Chapter 5. The StAX specification

Table of Contents

Semantics of the setPrefix method
The three XMLStreamWriter usage patterns

The StAX specification comprises two parts: a specification document titled Streaming API For XML JSR-173 Specification and a Javadoc describing the API. Both can be downloaded from the JSR-173 page. Since StAX is part of Java 6, the Javadocs can also be viewed online.

Semantics of the setPrefix method

Probably one of the more obscure parts of the StAX specifications is the meaning of the setPrefix[3] method defined by XMLStreamWriter. To understand how this method works, it is necessary to look at different parts of the specification:

  • The Javadoc of the setPrefix method.

  • The table shown in the Javadoc of the XMLStreamWriter class in Java 6[4].

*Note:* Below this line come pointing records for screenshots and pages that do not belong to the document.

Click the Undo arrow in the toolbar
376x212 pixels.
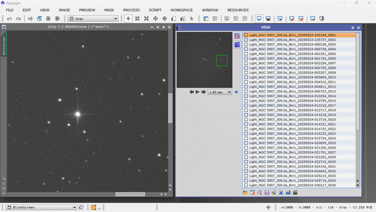9,18
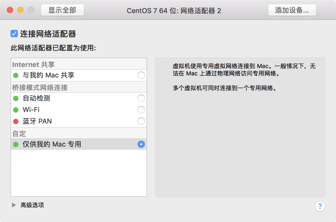Image resolution: width=336 pixels, height=222 pixels.
Task: Click green status dot next to 自动检测
Action: click(x=16, y=98)
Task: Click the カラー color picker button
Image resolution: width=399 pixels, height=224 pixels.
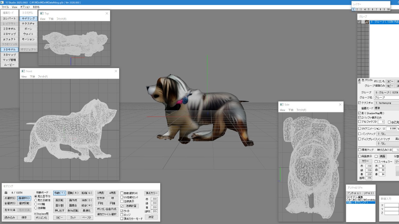Action: coord(365,161)
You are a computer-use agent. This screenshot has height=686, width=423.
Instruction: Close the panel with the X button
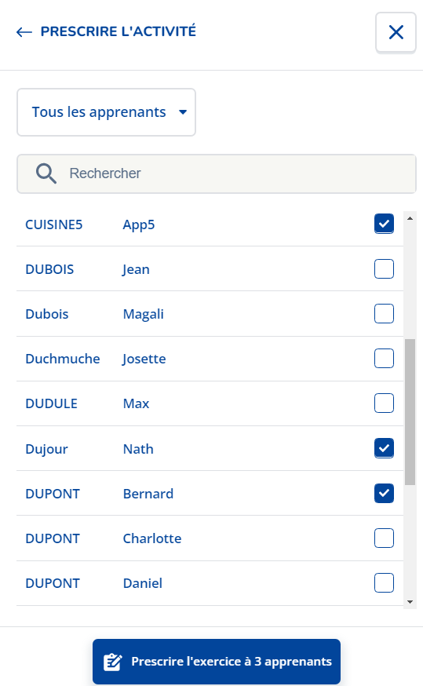396,32
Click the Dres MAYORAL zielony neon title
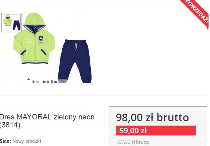 pyautogui.click(x=47, y=121)
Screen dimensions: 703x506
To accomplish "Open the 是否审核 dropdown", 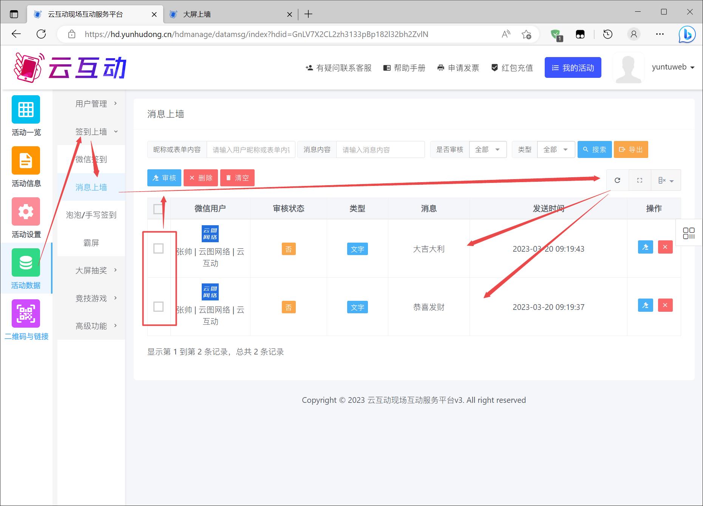I will [487, 150].
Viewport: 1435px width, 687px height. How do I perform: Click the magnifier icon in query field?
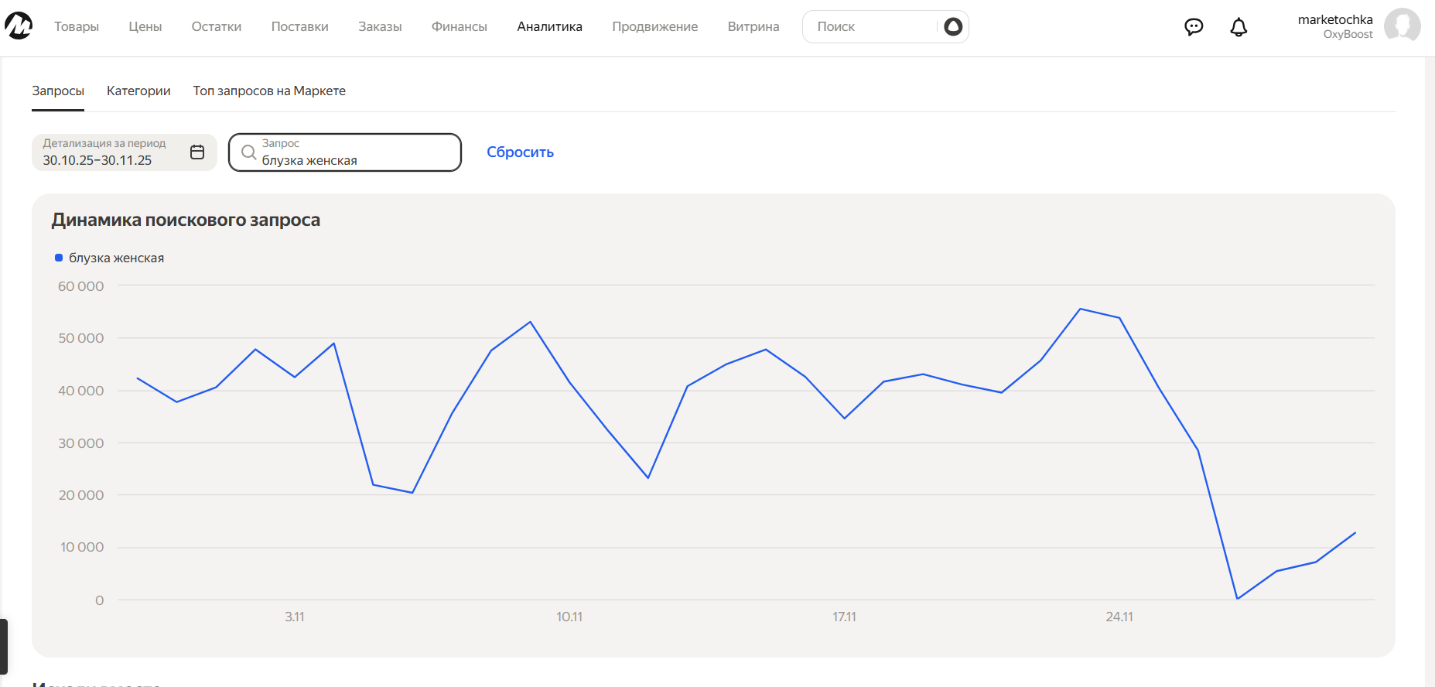coord(248,152)
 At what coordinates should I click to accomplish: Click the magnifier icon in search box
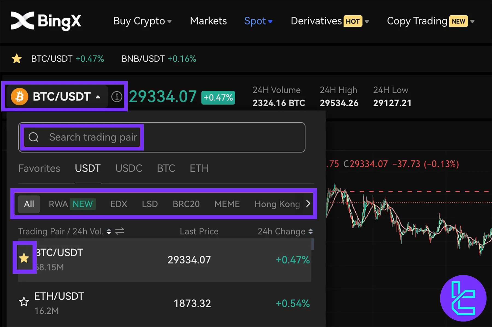pos(34,137)
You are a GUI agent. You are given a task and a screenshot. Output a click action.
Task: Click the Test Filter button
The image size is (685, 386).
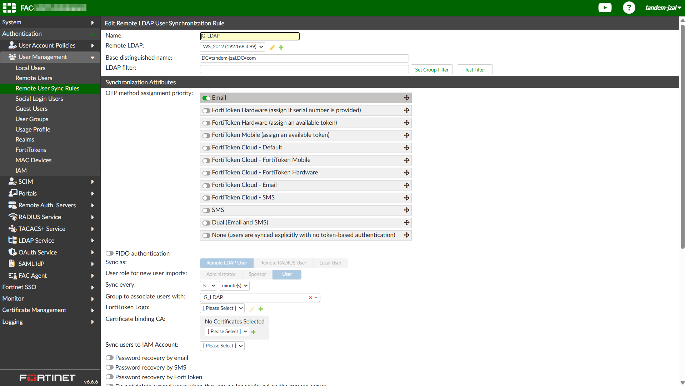coord(475,70)
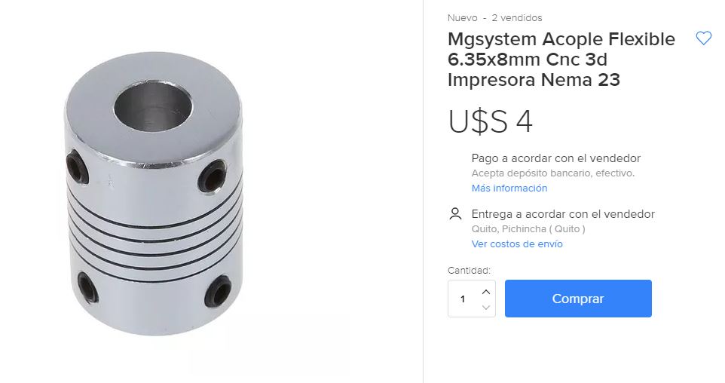Click the blue Comprar button
This screenshot has width=725, height=383.
578,299
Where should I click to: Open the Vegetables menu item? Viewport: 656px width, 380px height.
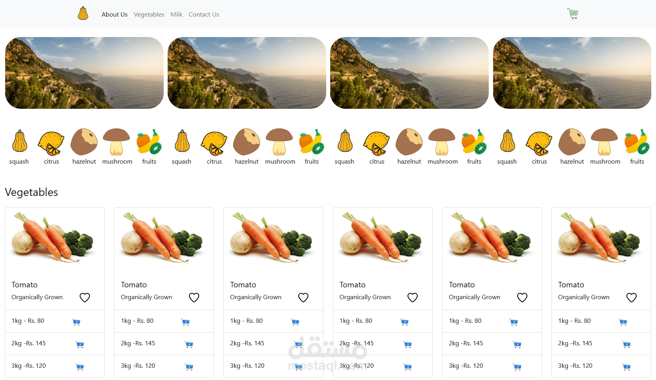click(x=149, y=14)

  • Section 5.2.2, Binding Prefixes of the specification.

  • The example shown in section 5.3.2, XMLStreamWriter of the specification.

In addition, it is important to note the following facts:

  • The terms defaulting prefixes used in section 5.2.2 of the specification and namespace repairing used in the Javadocs of XMLStreamWriter are synonyms.

  • The methods writing namespace qualified information items, i.e. writeStartElement, writeEmptyElement and writeAttribute all come in two variants: one that takes a namespace URI and a prefix as arguments and one that only takes a namespace URI, but no prefix.

The purpose of the setPrefix method is simply to define the prefixes that will be used by the variants of the writeStartElement, writeEmptyElement and writeAttribute methods that only take a namespace URI (and the local name). This becomes clear by looking at the table in the XMLStreamWriter Javadoc. Note that a call to setPrefix doesn't cause any output and it is still necessary to use writeNamespace to actually write the necessary namespace declarations. Otherwise the produced document will not be well formed with respect to namespaces.

The Javadoc of the setPrefix method also clearly defines the scope of the prefix bindings defined using that method: a prefix bound using setPrefix remains valid till the invocation of writeEndElement corresponding to the last invocation of writeStartElement. While not explicitly mentioned in the specifications, it is clear that a prefix binding may be masked by another binding for the same prefix defined in a nested element.

An aspect that may cause confusion is the fact that in the example shown in section 5.3.2 of the specifications, the calls to setPrefix (and setDefaultNamespace) all appear immediately before a call to writeStartElement or writeEmptyElement. This may lead people to incorrectly believe that a prefix binding defined using setPrefix only applies to the next element written[5]. This interpretation is clearly in contradiction with the setPrefix Javadoc, unless one assumes that the current START_ELEMENT / END_ELEMENT pair means the element opened by a call to writeStartElement immediately following the call to setPrefix. This however would be a very arbitrary interpretation of the Javadoc[6].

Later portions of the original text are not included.